#### Given data

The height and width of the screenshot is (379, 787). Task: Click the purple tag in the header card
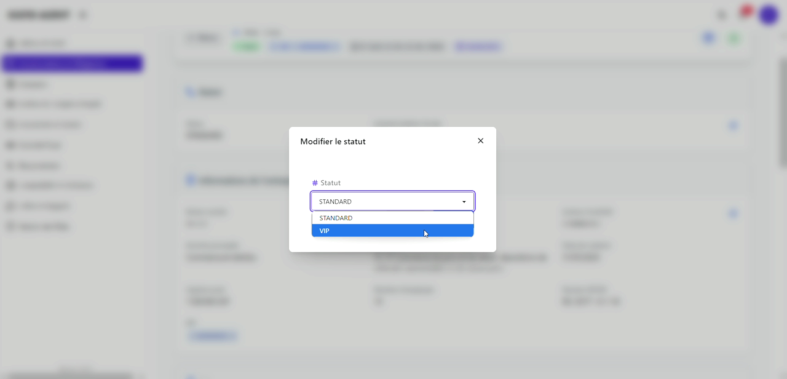[478, 46]
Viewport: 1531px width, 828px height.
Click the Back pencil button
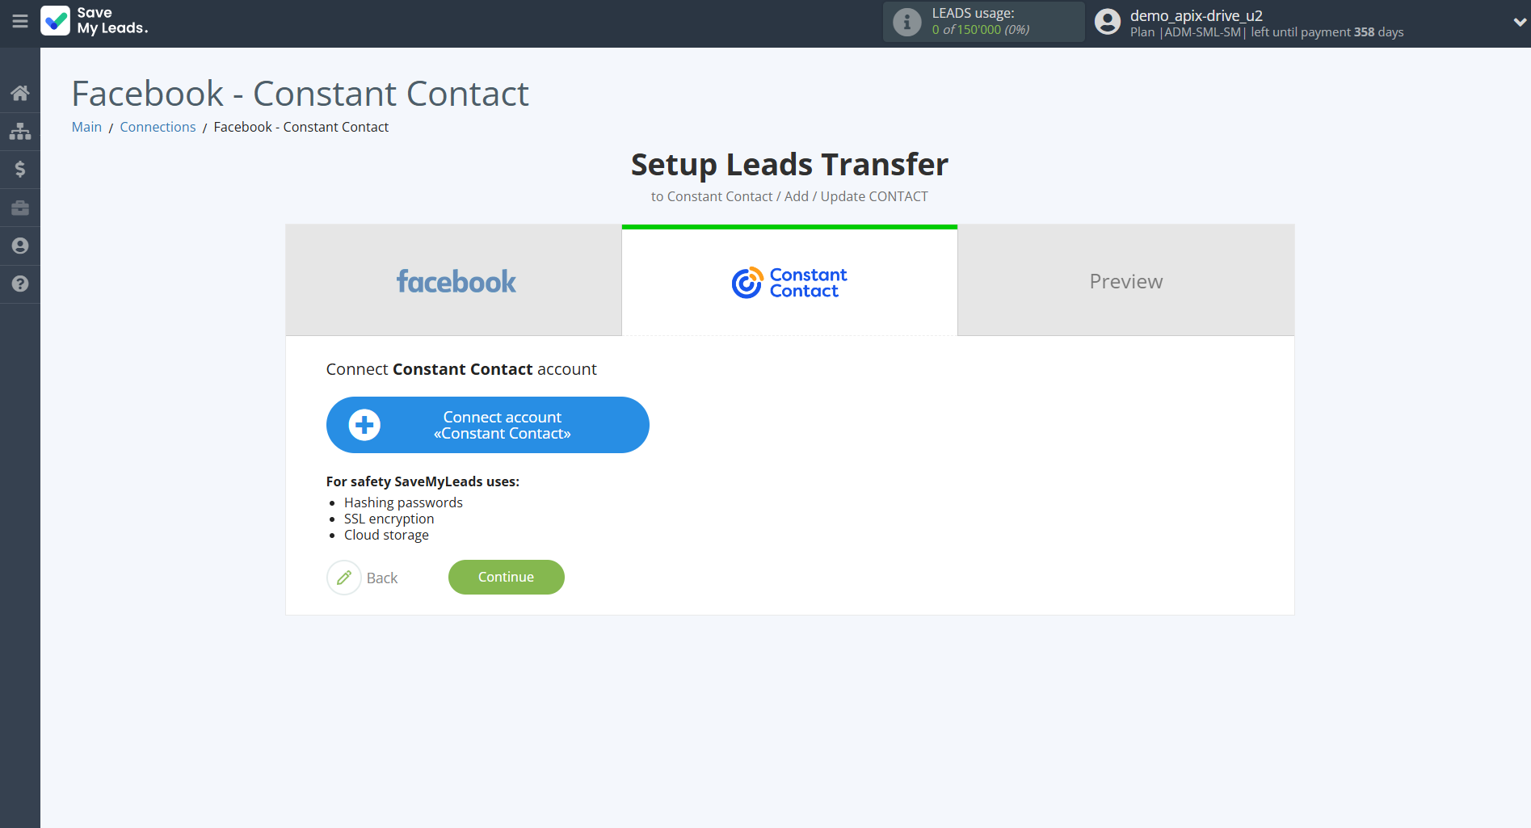[363, 578]
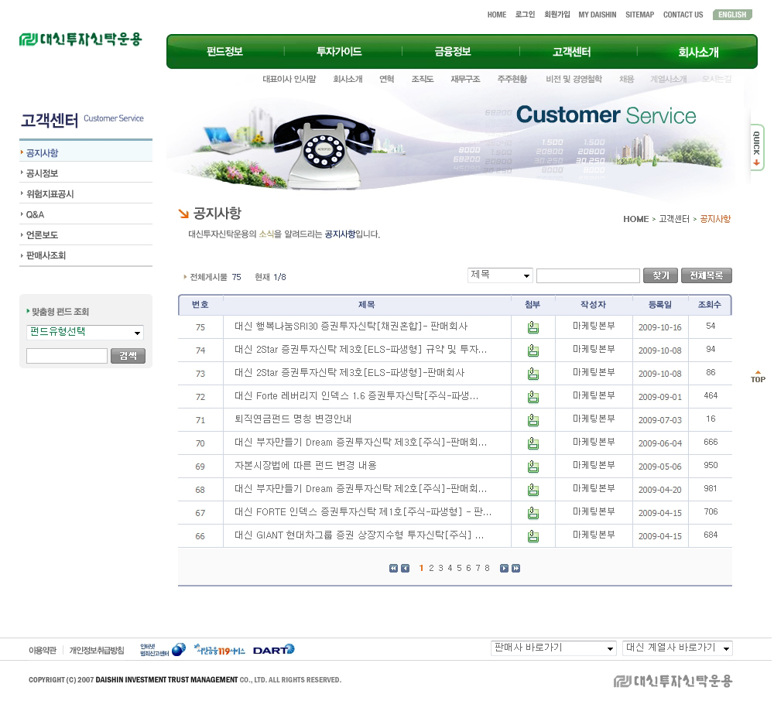Screen dimensions: 774x718
Task: Jump to first page arrow icon
Action: point(393,569)
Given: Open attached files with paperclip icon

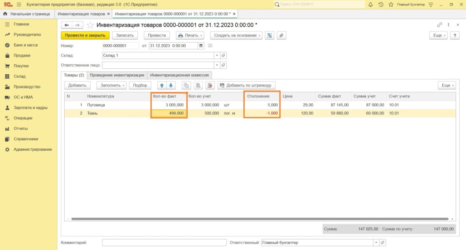Looking at the screenshot, I should (x=281, y=35).
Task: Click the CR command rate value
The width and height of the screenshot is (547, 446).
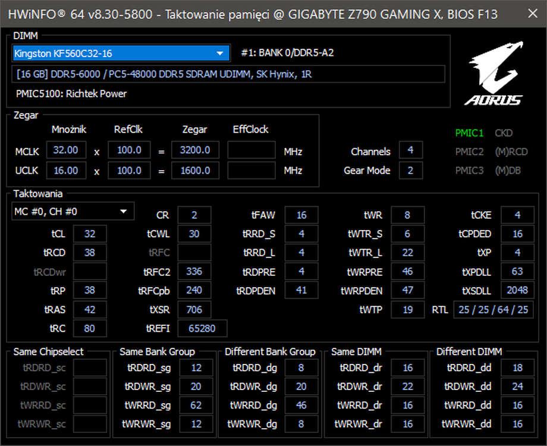Action: tap(194, 215)
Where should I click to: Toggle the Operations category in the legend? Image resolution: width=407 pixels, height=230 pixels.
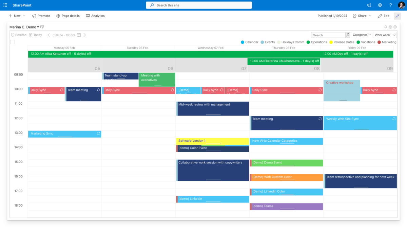click(317, 42)
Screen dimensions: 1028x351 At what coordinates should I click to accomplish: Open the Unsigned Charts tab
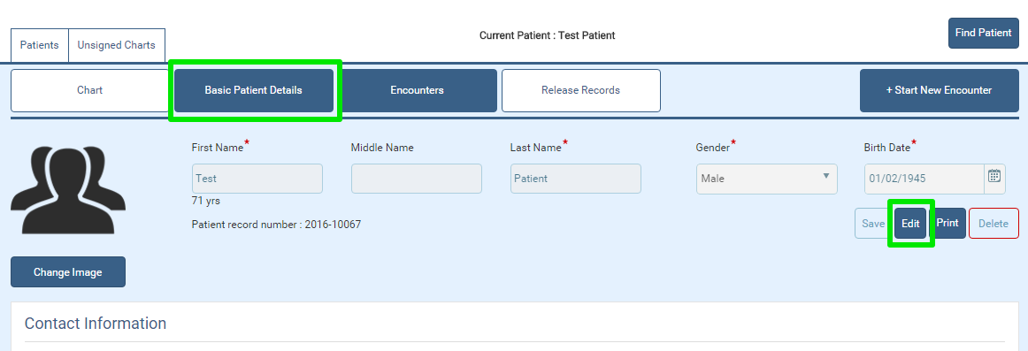click(x=117, y=45)
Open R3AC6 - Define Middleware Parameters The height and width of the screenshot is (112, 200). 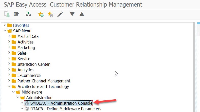[65, 109]
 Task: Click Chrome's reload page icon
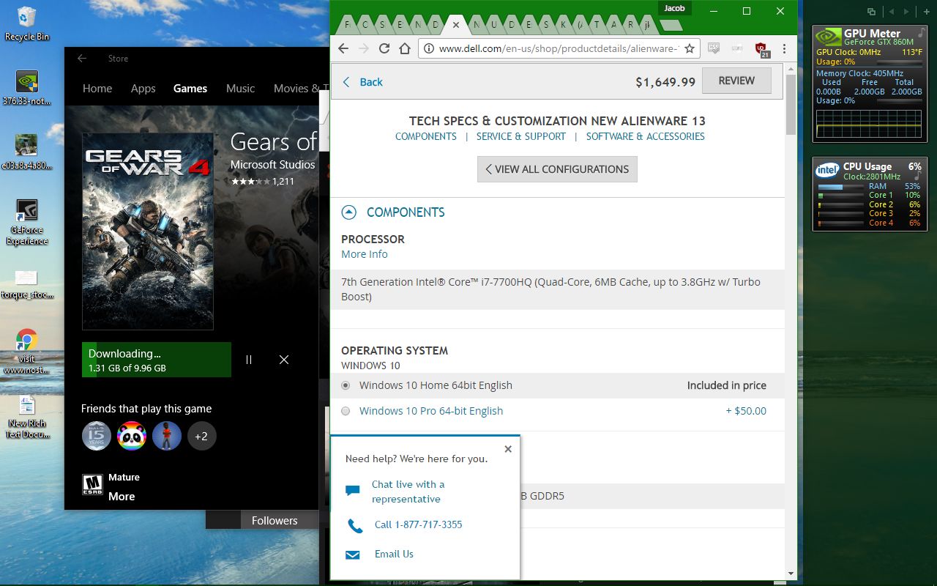click(x=384, y=48)
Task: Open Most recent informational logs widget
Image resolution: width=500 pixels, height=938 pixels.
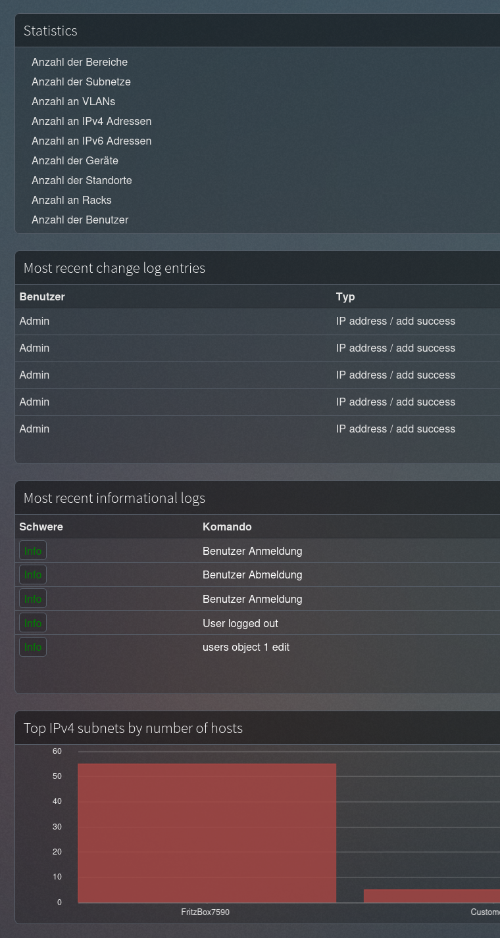Action: point(114,498)
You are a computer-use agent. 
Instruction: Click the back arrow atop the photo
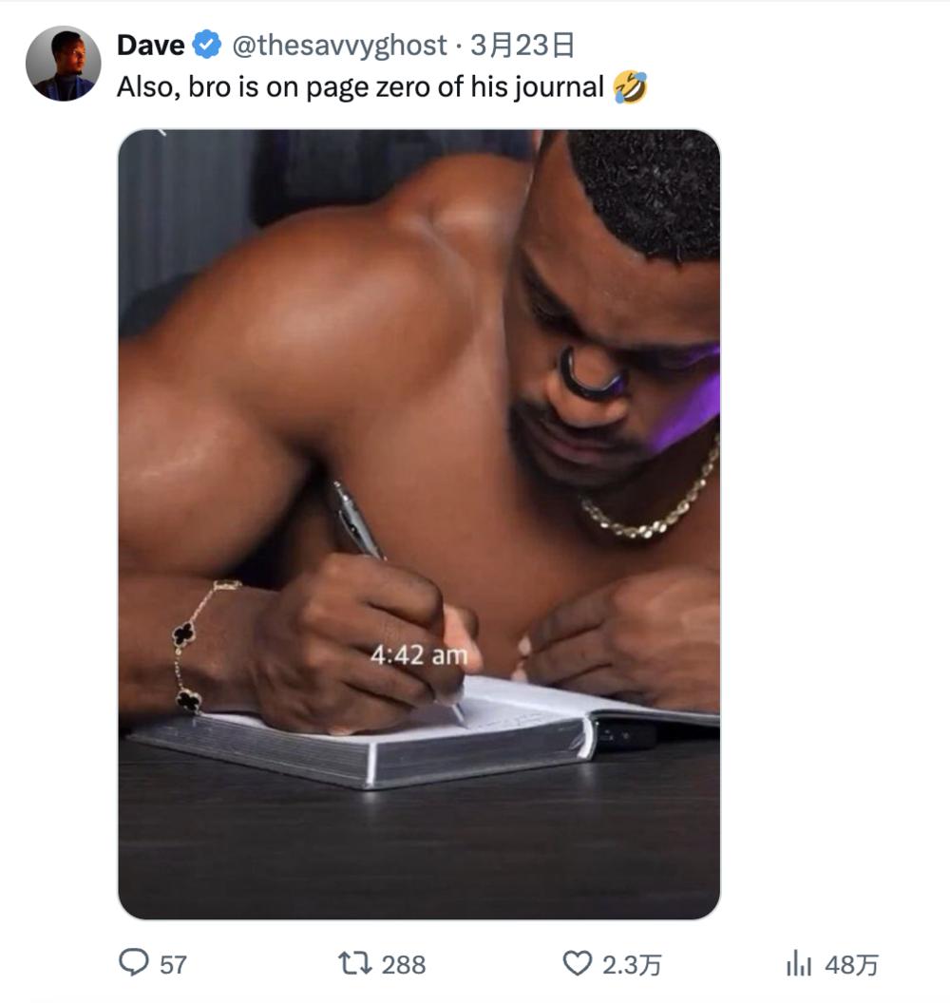point(162,133)
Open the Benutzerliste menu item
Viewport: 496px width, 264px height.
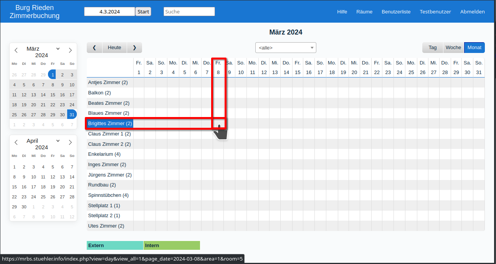(x=396, y=12)
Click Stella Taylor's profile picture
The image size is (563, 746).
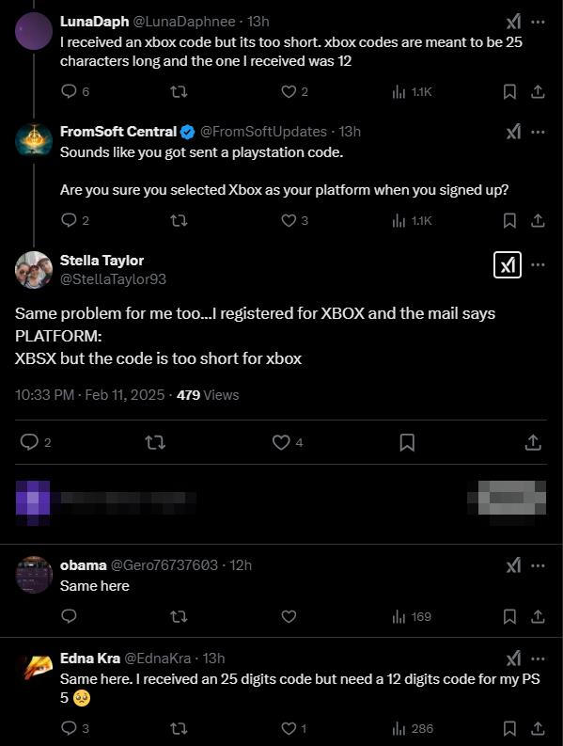[34, 270]
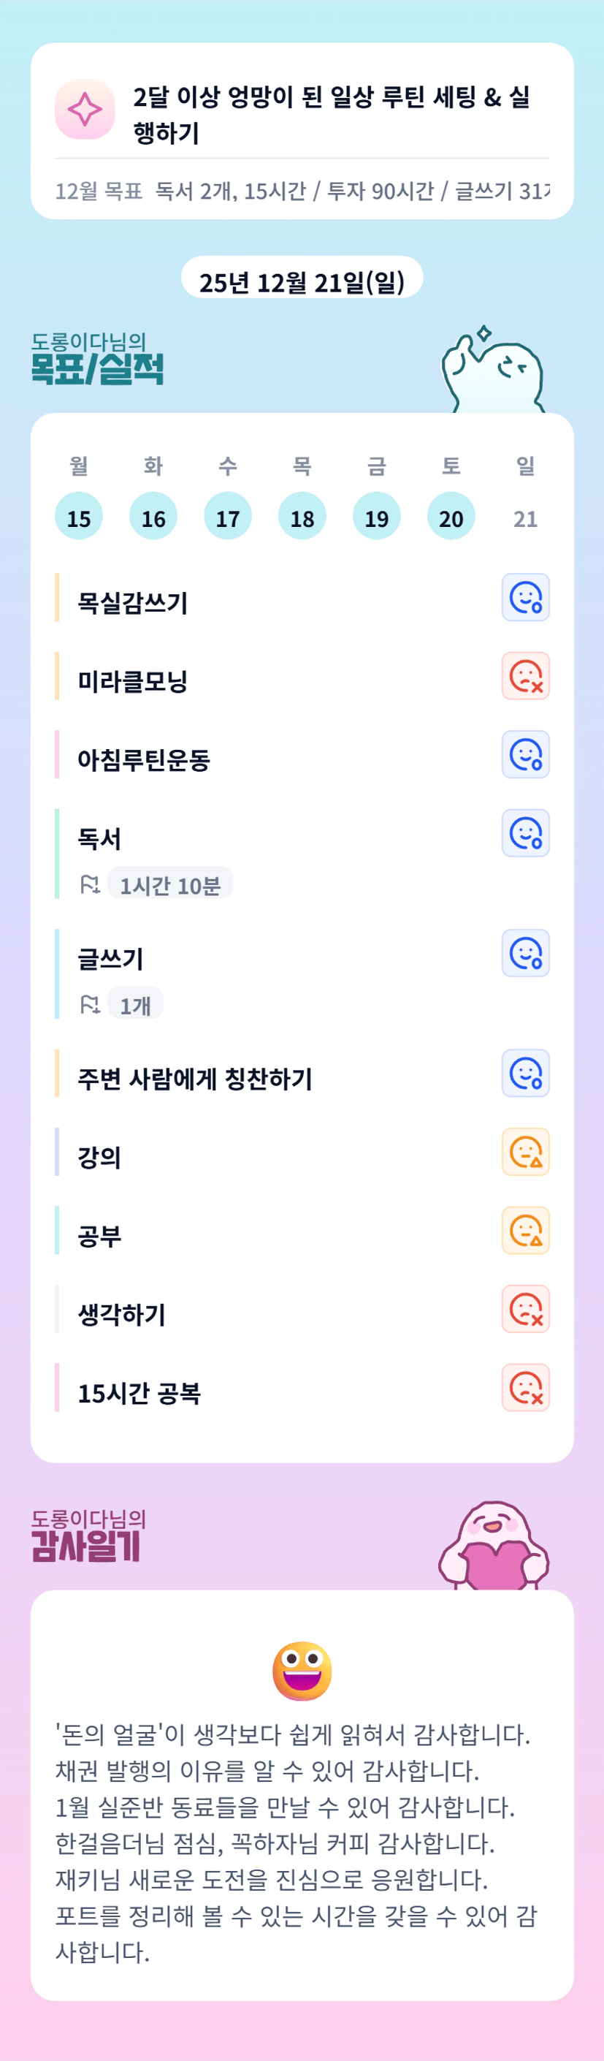
Task: Click the smiling emoji in the gratitude journal
Action: pos(302,1671)
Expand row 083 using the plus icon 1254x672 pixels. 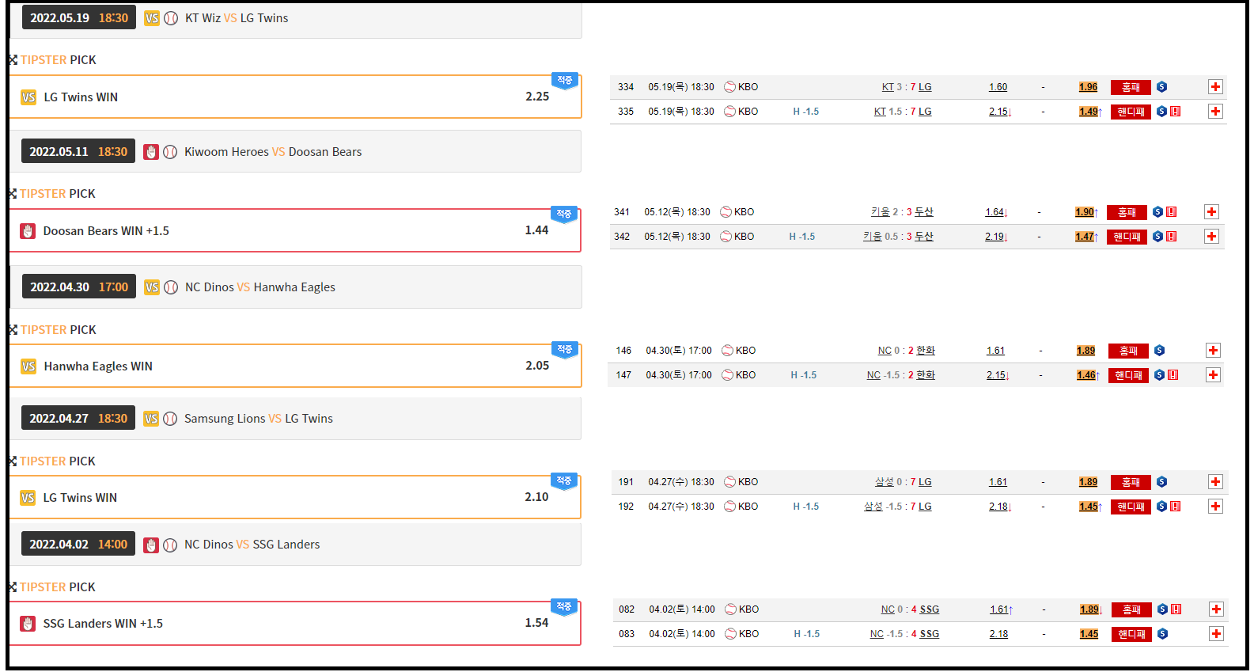click(1216, 634)
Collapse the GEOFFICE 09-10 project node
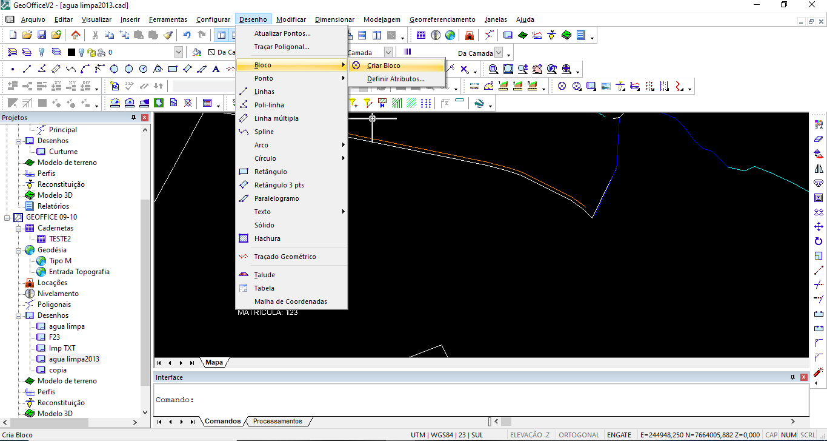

########

> _Work task_: The answer should contain only the lines from the start of the records above through the line with "Task: Click the CR command rate value", copied exactly, and no pictures.

> _Final answer_:
The height and width of the screenshot is (379, 787). Task: Click the purple tag in the header card
[478, 46]
Viewport: 1531px width, 828px height.
Click the Back pencil button
[363, 578]
Screen dimensions: 774x718
Task: Jump to first page arrow icon
Action: point(393,569)
Given: Open attached files with paperclip icon

Looking at the screenshot, I should (x=281, y=35).
Task: Click the CR command rate value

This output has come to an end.